SABOURIN, JEAN-GUY, Une fenêtre sur la modernité. Les Apprentis- Sorciers (1955-1968), Montréal, VLB Éditeur, 2003, 164 pp., ill.

SYLVAIN SCHRYBURT

De sa fondation en 1955 à sa soudaine disparition en 1968, la troupe amateur (ou semi-professionnelle) des Apprentis-Sorciers fut sans contredit l’une des plus novatrices, je dirais même l’une des plus essentielles de son temps. C’est elle qui, au Québec, défendit avec le plus d’ardeur le répertoire contemporain, jouant tour à tour Ionesco, Adamov et Beckett, Brecht et Ugo Betti. Elle travailla également à la création de textes québécois, proposant à La Boulangerie ou ailleurs des oeuvres de Félix Leclerc, de Yerri Kempf, de Robert Gurik ou de Pierre Perrault. On lui doit également la défense d’un répertoire à facture plus classique mais trop souvent ignoré (Kleist, Ghelderode, Lorca) et, ce qui est moins connu, d’avoir présenté de nombreuses productions pour enfants à une époque où le théâtre était avant tout une affaire d’adultes. L’importance historique des Apprentis-Sorciers ne fait aucun doute. On ne pouvait donc que saluer la parution chez VLB Éditeur d’Une fenêtre sur la modernité. Les Apprentis-Sorciers (1955-1968), ouvrage au titre ambitieux rédigé par l’homme de théâtre, professeur et co-fondateur de la troupe Jean-Guy Sabourin.

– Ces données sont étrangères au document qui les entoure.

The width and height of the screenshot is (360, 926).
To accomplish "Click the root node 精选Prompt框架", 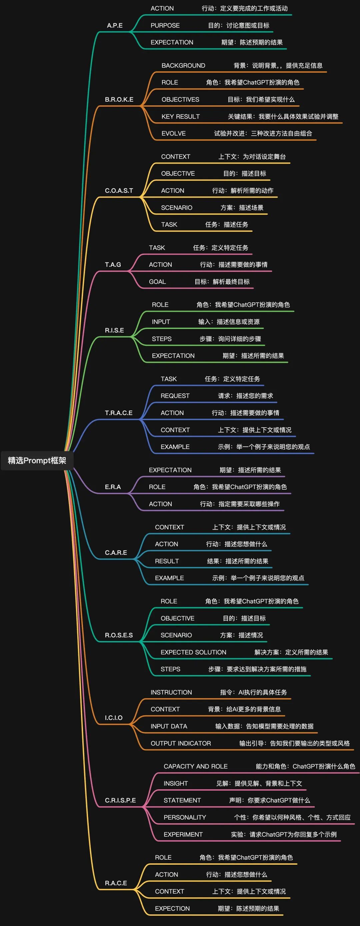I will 37,460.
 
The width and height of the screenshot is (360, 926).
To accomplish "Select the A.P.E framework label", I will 115,26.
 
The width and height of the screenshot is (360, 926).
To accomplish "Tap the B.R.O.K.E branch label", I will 119,100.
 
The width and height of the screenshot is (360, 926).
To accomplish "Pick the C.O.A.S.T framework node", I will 119,191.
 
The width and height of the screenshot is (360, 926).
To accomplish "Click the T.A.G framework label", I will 113,265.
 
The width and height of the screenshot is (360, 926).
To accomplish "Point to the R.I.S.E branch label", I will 114,330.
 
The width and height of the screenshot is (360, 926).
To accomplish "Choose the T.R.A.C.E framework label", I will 119,413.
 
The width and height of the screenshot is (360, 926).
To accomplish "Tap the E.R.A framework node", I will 113,487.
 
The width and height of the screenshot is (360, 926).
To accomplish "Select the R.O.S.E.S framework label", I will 119,635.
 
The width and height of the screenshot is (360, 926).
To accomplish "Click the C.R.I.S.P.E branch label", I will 120,800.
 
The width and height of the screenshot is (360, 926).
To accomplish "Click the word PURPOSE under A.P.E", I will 165,26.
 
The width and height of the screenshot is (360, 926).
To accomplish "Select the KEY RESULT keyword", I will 181,116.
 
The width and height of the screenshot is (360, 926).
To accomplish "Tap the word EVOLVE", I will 174,133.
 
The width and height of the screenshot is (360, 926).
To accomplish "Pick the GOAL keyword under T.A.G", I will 158,281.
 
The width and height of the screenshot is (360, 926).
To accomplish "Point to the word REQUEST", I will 175,396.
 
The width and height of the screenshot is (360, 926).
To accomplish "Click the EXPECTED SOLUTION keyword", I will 193,652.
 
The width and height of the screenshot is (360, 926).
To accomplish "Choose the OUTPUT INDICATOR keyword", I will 181,743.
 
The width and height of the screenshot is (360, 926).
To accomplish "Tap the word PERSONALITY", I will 185,817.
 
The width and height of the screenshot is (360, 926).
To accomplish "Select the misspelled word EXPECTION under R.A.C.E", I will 172,908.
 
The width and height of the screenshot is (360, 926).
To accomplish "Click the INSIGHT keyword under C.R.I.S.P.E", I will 176,783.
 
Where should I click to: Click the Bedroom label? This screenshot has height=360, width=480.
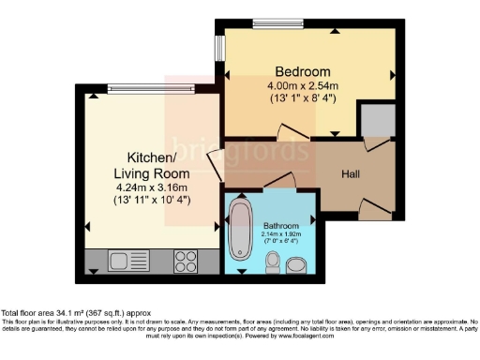pos(302,72)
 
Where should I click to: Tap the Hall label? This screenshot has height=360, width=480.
pos(351,174)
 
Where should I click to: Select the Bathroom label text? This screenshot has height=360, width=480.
pos(280,226)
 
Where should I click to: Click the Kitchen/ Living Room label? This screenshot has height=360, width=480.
pos(151,166)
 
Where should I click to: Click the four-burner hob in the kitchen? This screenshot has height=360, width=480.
pos(184,260)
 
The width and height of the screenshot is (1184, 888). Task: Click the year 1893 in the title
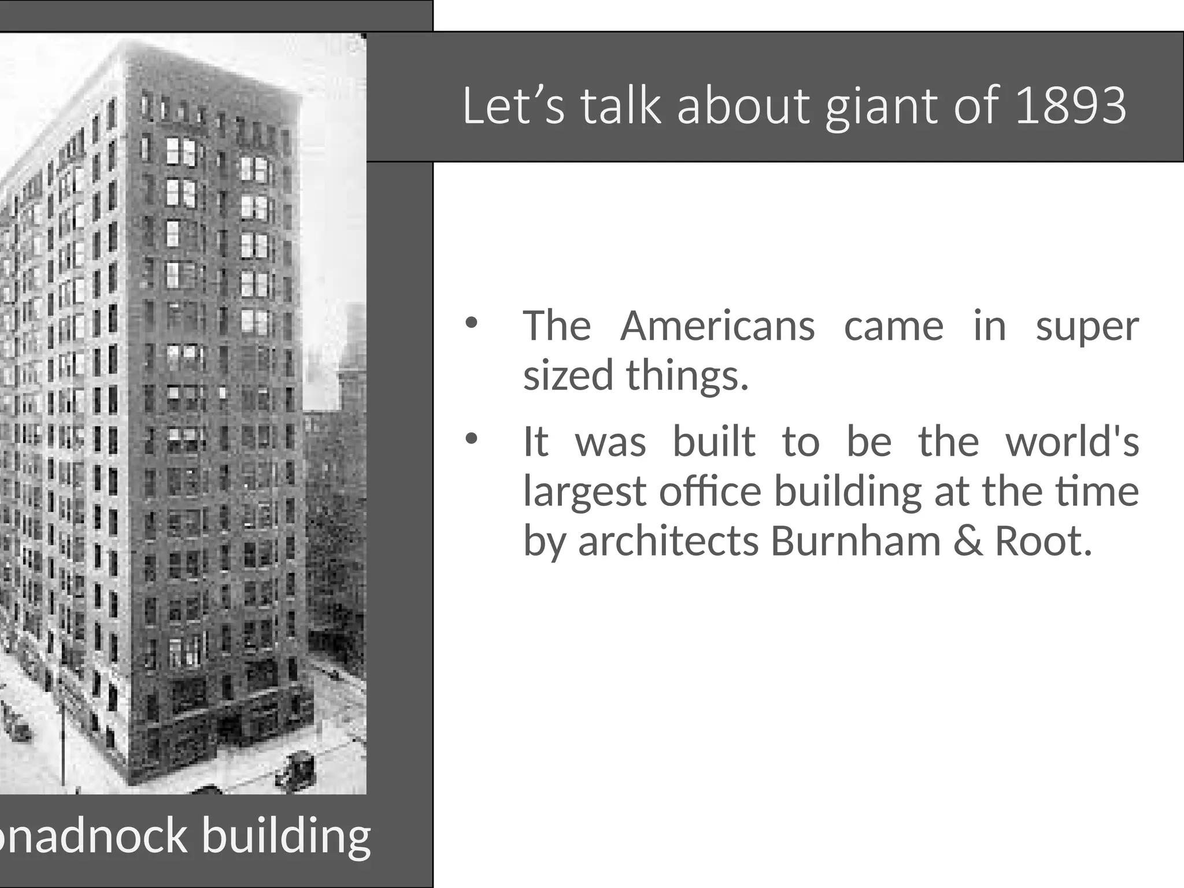(1071, 106)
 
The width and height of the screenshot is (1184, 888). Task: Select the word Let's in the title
(513, 106)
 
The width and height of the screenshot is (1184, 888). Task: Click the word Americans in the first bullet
(717, 326)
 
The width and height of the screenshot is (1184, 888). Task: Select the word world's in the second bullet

Disons-le franchement, si l’on retire les deux annexes, c’est-àdire l’utile et imposante théâtrographie et les quelque 40 pages de témoignages mi-nostalgiques mi-apologétiques rédigés par 15 collaborateurs de la troupe (anonymes à l’époque), le corps de l’ouvrage se résume à un maigre 95 pages au nombre desquelles il faut encore retrancher 17 pages d’articles de journaux reproduits sans aucune référence bibliographique. On ne peut s’empêcher de penser que 80 pages c’est bien peu pour retracer l’histoire d’une troupe aussi importante que celle des Apprentis-Sorciers...

Ce qui souffre ici ce n’est pas tant la petite histoire, amplement détaillée avec ses changements de locaux, ses roulements de personnel et sa suite quasi ininterrompue de succès critiques, mais bien la grande, celle dans laquelle s’inscrivent tout naturellement les activités de la troupe. Car l’époque des Apprentis-Sorciers fut aussi celle d’un milieu théâtral - et d’une société - en pleine révolution, celle où présenter un tel répertoire ne se résumait pas à une simple question de goût mais impliquait une prise de position par rapport aux esthétiques dominantes, voire même un geste politique dans le contexte de la société québécoise des années 1950 et 1960. Or, de cette toile de fond pourtant nécessaire à la pleine compréhension de ce que fut les Apprentis-Sorciers, il n’est guère question dans ce livre, ou peu s’en faut. On peut déplorer par exemple la brièveté des développements touchant aux divergences esthétiques qui se firent sentir au sein des membres de la troupe, divergences qui menèrent pourtant à la scission du groupe et à la naissance des Saltimbanques à l’été 1962. Évitant la polémique au profit du consensuel, préférant le récit hagiographique à la réflexion critique, l’événementiel à la contextualisation, l’auteur reste malheureusement à la surface des choses. Plus de 35 années après les événements dont il témoigne, on aurait aimé avoir droit à davantage de distance dans l’analyse, à plus d’ampleur dans le propos. Sans doute Une fenêtre ouverte sur la modernité plaira-t-il à l’amateur de théâtre, mais il laissera le chercheur avec le sentiment que l’histoire des Apprentis-Sorciers, l’histoire dans son sens premier d’enquête critique, reste encore à faire.

À l’évidence, et cela malgré le titre de l’ouvrage, ce n’était pas là le projet de l’auteur. Reste alors ce témoignage d’une lecture agréable, bien documenté et amplement illustré, où l’on puisera volontiers une mine d’informations factuelles et où l’on suivra, non sans intérêt, la chronologie des événements qui ont jalonnés le parcours de cette troupe incontournable.

Signalons cependant que l’on trouvait déjà des éléments de cette histoire dans HÉTU, Lise, Les Apprentis-Sorciers, troupe de théâtre amateur, Université de Montréal, mémoire de maîtrise, août 1980, 242 pp., ill. Ce mémoire fut publié dans une version remaniée mais sans la bibliographie et la théâtrographie exhaustives qu’il comportait : Les Apprentis-Sorciers dans La Grande réplique, no12, 1981, 79 pp, ill.